I consider his offer for a long time. Maybe uncomfortably long. But I finally nod. I want to spend more time with my guests, and if Enoch really is a branding expert, I’d be a fool to miss out on the opportunity to talk to him. “I’ll come, but not quite yet. I need a minute to myself.”
“Of course,” he says, and I can feel the smile behind his words. “Oh, before I forget, Joe and I are going to rescue his stuff tomorrow, if you’d like to come.”
I feel those snakes roiling in my gut, the way they do prior to any adventure, minor or major. But I want to support Joe, to give Craig withering looks, and to spend the entire morning with Ryan.
“I will,” I say. “But for now, I need…”
I trail off, but he nods, his eyes warm. “I know. You take what you need.”

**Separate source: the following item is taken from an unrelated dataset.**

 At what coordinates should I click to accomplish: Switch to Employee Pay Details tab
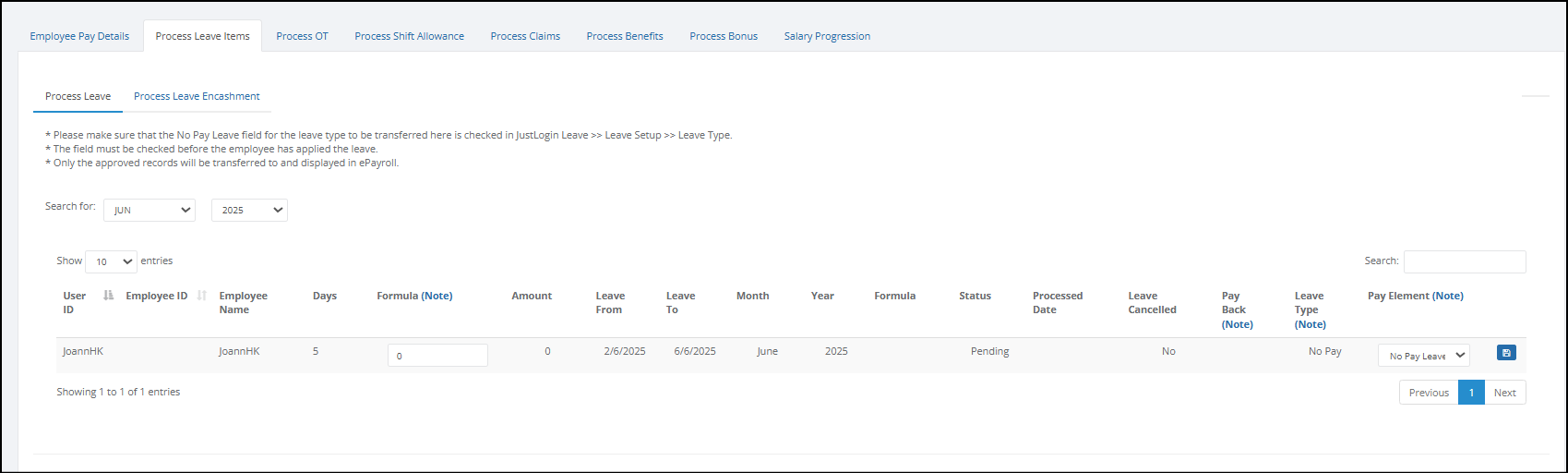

We walk toward the parlor together, and he gives me one final grin before stepping inside as if it’s easy. I smile and wave at the guests, and to my surprise, they return the gesture.
“I’ll be back down in a minute,” I tell them, feeling my heart speed up with the words. It’s hard to shake the old fears. They probably don’t care where you’re going or if you’ll be back. It’s better if you’re alone.
I turn to go up to my room and make it to the bottom step before Ryan says my name softly by the stairs again. He’s holding a shopping bag, and scratching the back of his head with his other hand.
“Déjà-vu.”
“Sorry,” he says, then shoves the bag at me. “I got this for you. Just a little something for your collection.”
I glance inside and find a fuzzy little orange cat in a Santa suit. My heart quakes. “You got me a Santa cat.”
I shuffle on my feet a little, feeling joy take the wheel. Sometimes it really is the little things. His thoughtful gift feels like proof that even if I don’t mean as much to him as he’s beginning to mean to me, I mean something. It shows his attentions toward me and the inn aren’t only about my grandmother.
“The humping convinced me that Saint Nick might need a friend his own size.”
I beam at him, delighted. “You’re basically encouraging me to get Saint Nick a costume, Santa .”
He grins back at me, his whole face alight with it. I feel a tugging sensation inside of me. “Well, if I could get you to believe, I figure I can definitely convince a bunch of impressionable children.”